Text extract:

Dizzy Gillespie playing the trumpet in a jazz club

Image: William P. Gottlieb/Ira and Leonore S. Gershwin Fund Collection, Library of Congress.

  • Track: Suntoucher
  • Artist: Groove Armada feat. Jeru the Damaja
  • Album: Goodbye Country (Hello Nightclub)
  • Year: 2001

With the long bank holiday weekend still lingering in the memory, it’s fitting that today we’re looking at a very long track. At over six minutes, this one is an epic. But having said that, it’s mostly instrumental and the rapping doesn’t start until after the two minute mark. So don’t worry if you’re reading this in the loo, there’s plenty of time, depending on how many eggs you ate this Easter.

Suntoucher is the beautiful opener on Groove Armada’s 2001 album Goodbye Country, Hello Nightclub. This was the year I finished university, and a better four word summary of the experience would be hard to find. It’s probably also the first time I heard Jeru the Damaja, so thanks to Groove Armada for that one.

Like a zookeeper practising her public speaking, let’s address the elephant in the room. If you take one ambient bit of electronica, sprinkle with a dash of breakbeat and add a liberal amount of MCing, do you have hip-hop pie? Awkward metaphor aside, I’d say so. The four elements of hip-hop are rapping, graffiti, breakdancing and DJing. Groove Armada are DJs and Jeru’s a rapper. That’s 50% of the pie right there, a hip-hop quorum if you will. Maybe it’s not strictly speaking hip-hop. But when the outcome is this good, does it matter? If I keep my database entry policy lenient, then things will be more interesting. Just like countries and nightclubs. Variety, as they say, is the spice of life.

This is the third consecutive post looking at New York artists who came up in the ’90s. This was completely unintentional, but please ignore what I said just now about variety. Familiarity, as no-one but me says, is the parsley of life. I’ll try and look further afield for the next one (say…Luton?), although hip-hop and the Big Apple are obviously fundamentally linked.

And Jeru the Damaja is New York through and through. He got his big break with Gang Starr, and DJ Premier took on production duty of Jeru’s first two albums. I think Premier might be responsible for half of the tracks in the database at this point. And like Premier, Jeru is an enthusiastic collaborator. Discogs lists 126 guest appearances on a surprising spice of life of genres. Fancy some rap with your drum and bass? Jeru’s got you covered

Jeru’s rapping style is unconventional. A proper analysis would include something about meters and enjambments. But I want to keep it light and also I don’t know what those words mean. There’s a strange jaggedness to his delivery, a kind of jerkiness. Sometimes you’re left wondering how he’s going to complete a rhyme, and then he pulls the rug from underneath you with a lyrical flourish. This isn’t a criticism. It makes for good listening, and his lyrics are often intelligent and thought-provoking.

The track’s title brings to mind Icarus, and the fable about the dangers of over-confidence and hubris. Well, Jeru’s happy to completely ignore all that. The lyrics fall into familiar ‘I am better at rapping than everyone’ territory. He’s got the skills to not only let him get near to the sun, but to touch it too. And I think it’s maybe a nod to his 1994 debut album The Sun Rises in the East. Maybe.

Recorded information:
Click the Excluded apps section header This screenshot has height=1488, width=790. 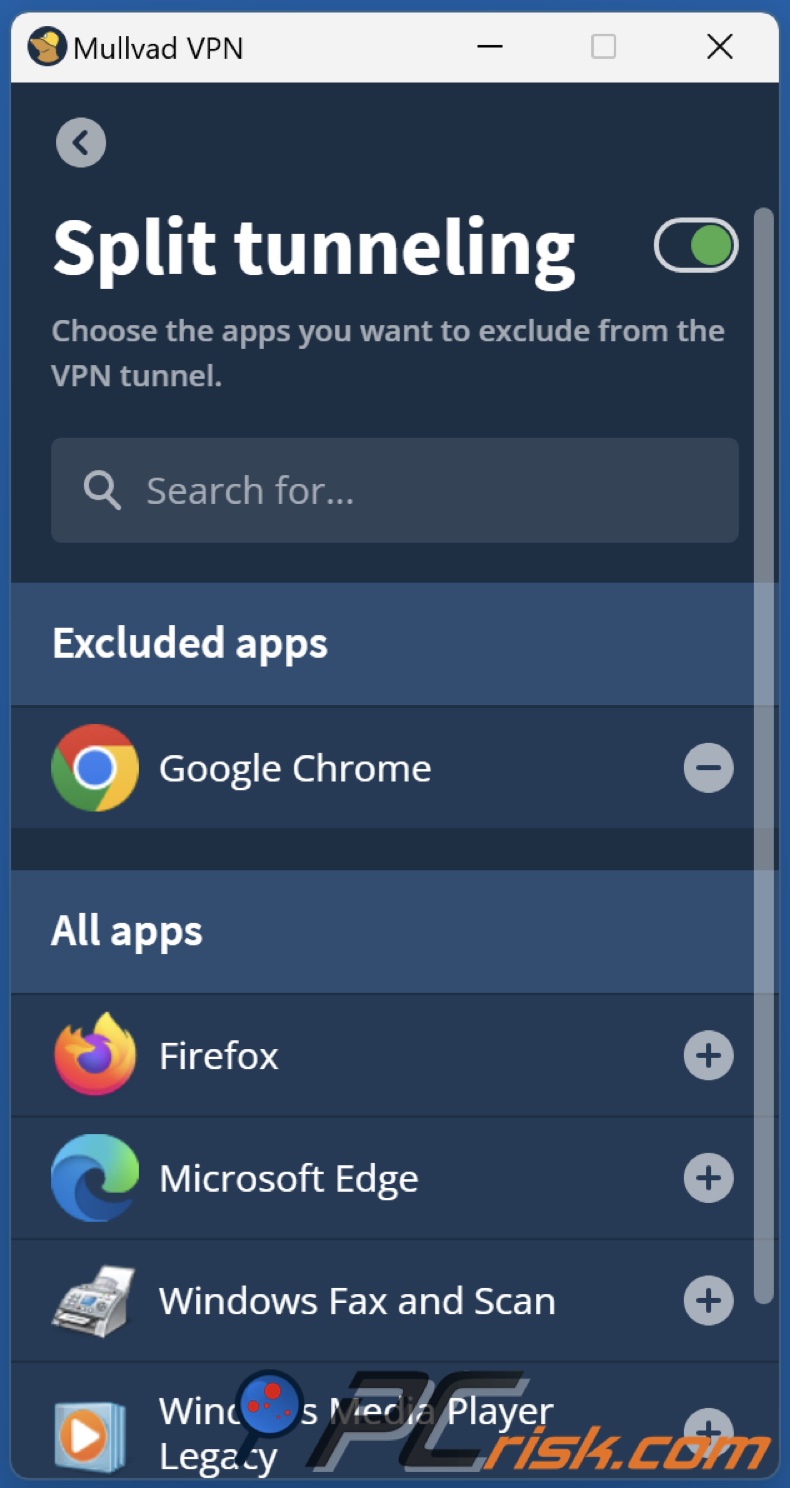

==

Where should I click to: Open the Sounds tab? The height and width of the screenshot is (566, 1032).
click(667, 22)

Set task A:
Sum up the post about the track Suntoucher in two sentences.
Set task B:
What are the four elements of hip-hop named in the Suntoucher post? List them all.
Set task C:
Does each statement agree with the post about Suntoucher? Answer yes or no, and quote the words from the post that settle it.
(i) The rapping on the track starts before the two-minute mark.
(ii) DJ Premier produced Jeru the Damaja's first two albums.
(iii) Discogs lists 126 guest appearances by Jeru the Damaja.
You won't need the entries for any of this.

Written answer A:
Suntoucher is a long, mostly instrumental track that opens Groove Armada's 2001 album Goodbye Country (Hello Nightclub), with rapping by the New York artist Jeru the Damaja. The writer counts it as hip-hop because it pairs DJs with a rapper, and describes Jeru's delivery as jagged and unconventional but good listening, with lyrics that boast of being better at rapping than everyone.

Written answer B:
rapping, graffiti, breakdancing, DJing

Written answer C:
(i) No: "the rapping doesn’t start until after the two minute mark"
(ii) Yes: "DJ Premier took on production duty of Jeru’s first two albums"
(iii) Yes: "Discogs lists 126 guest appearances"